Leaving Planet Earth

Ever since the genre we know as science fiction emerged some two hundred years ago, the one medium it has yet to conquer is live performance. Drama, opera and even dance occasionally dally with scientific romances but, outside the realm of arena spectaculars, it has yet to become a regular fixture in the theatre. Leaving Planet Earth is a new site-specific work from Grid Iron, staged for this year’s Edinburgh International Festival at the Climbing Arena in an old quarry in Ratho. Unfortunately it illustrates why sci-fi is so difficult to pull off in live performance.

During the coach trip out from the city centre, a ‘guide’ explains to us that we are amongst the last wave of emigrants to travel across the galaxy to New Earth via ‘jump’ technology. Old Earth has become uninhabitable.

For orientation purposes, we are treated to a video interview with Vela, the social architect of New Earth. Upon arrival, the audience are shunted from room to room to witness vignettes illustrating that All Is Not Well in New Earth. The environment is causing psychological instabilities and Vela is getting too big for her boots.

Co-written and co-directed by Catrin Evans and Lewis Hetherington, as a dramatic piece the work is slight and underdeveloped and any dramatic momentum is constantly dissipated by the need to move the audience around the building.

Some elements of the production look cheap and the costumes in particular appear to have been found in a hamper of rejects from the Blake’s 7 wardrobe; there is even a Dayna clone amongst the characters. Just because this is ‘science fiction’ doesn’t mean dressing everyone in cheap lurex and sequined jumpsuits.

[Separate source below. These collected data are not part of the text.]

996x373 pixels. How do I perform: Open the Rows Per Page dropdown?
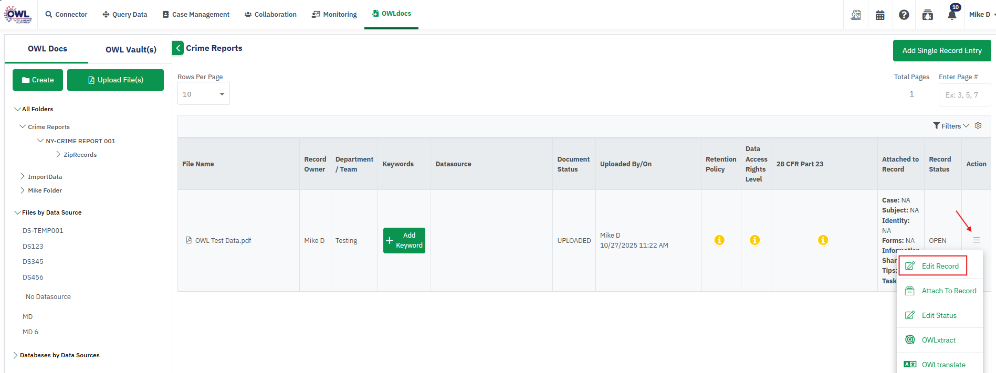click(x=203, y=94)
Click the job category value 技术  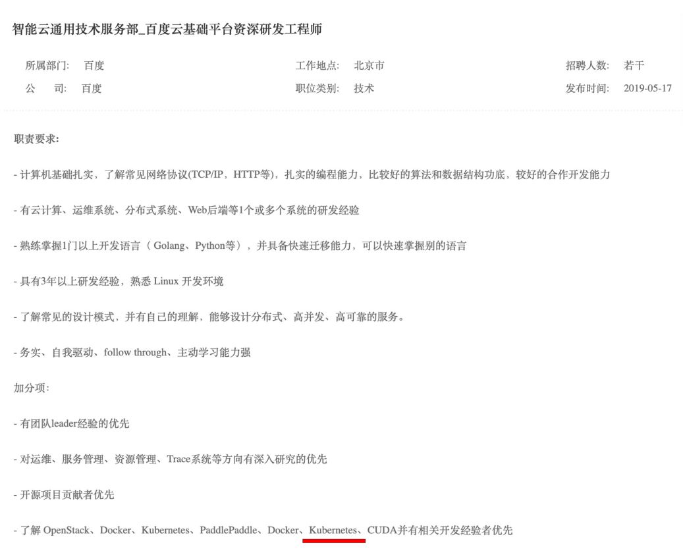point(364,88)
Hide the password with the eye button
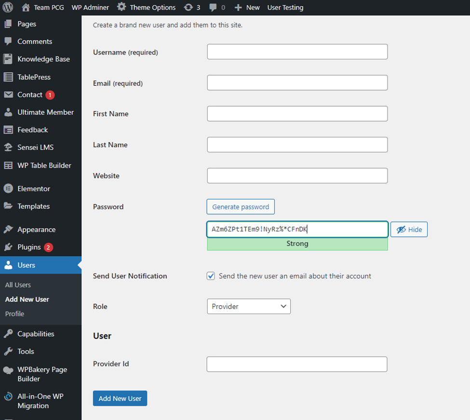The image size is (470, 420). click(x=409, y=230)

The potential of the site is only realised in the last ten minutes when the audience are treated to a son-et-lumiere spectacular in the indoor arena, though anyone with even a passing interest in the genre will find this spectacularly derivative – Solaris hangs heavy over New Earth but with less imagination.

On the plus side, the cast are excellent, particularly Robert Jack, and better than the material deserves but they are hampered by the poverty of the physical elements. The Festival are lucky indeed that this sold out well in advance.